Several tech publications, including our own through TMCnet, have christened the year 2014 as the “Year of the Wearable,” in anticipation of an explosion of computing devices meant to be worn on a person at nearly all times. Indeed, wearable computing seems almost like an idea straight out of science fiction. Still, devices like Google (News - Alert) Glass, Fitbit, Samsung's Galaxy Gear and others are increasingly appearing in our everyday lives.
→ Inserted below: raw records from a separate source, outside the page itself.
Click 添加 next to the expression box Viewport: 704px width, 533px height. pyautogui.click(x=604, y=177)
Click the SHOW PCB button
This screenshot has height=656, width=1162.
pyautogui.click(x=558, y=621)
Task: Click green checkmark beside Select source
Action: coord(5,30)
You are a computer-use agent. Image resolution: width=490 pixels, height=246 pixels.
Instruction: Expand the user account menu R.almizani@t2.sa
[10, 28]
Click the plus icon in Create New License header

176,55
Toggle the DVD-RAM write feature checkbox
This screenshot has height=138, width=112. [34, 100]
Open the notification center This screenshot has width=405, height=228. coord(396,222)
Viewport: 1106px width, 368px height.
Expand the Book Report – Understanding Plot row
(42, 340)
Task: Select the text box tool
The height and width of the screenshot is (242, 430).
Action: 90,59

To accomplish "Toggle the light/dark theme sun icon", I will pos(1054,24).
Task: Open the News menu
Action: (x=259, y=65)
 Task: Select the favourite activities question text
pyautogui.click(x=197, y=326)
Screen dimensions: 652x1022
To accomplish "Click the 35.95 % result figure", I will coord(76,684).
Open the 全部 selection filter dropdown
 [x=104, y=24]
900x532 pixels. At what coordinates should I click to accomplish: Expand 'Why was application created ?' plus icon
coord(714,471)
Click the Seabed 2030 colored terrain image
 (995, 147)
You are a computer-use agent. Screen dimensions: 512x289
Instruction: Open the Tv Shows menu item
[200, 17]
However, it's important to recognize that the history of wearables extends far further back than you might imagine, with the first wearable devices emerging more than half a century ago in 1961. At this time, MIT (News - Alert) mathematics professor Edward Thorp unveiled his wearable computing device that allowed him to successfully cheat at roulette by programming probability equations into the device. The device gave the wearer a 44% edge during roulette, yet a similar computer developed by Kieth Taft 11 years later did not fare so well. This device was located in his shoe, but Taft gave up on the project after losing more than $4,000 in a single weekend.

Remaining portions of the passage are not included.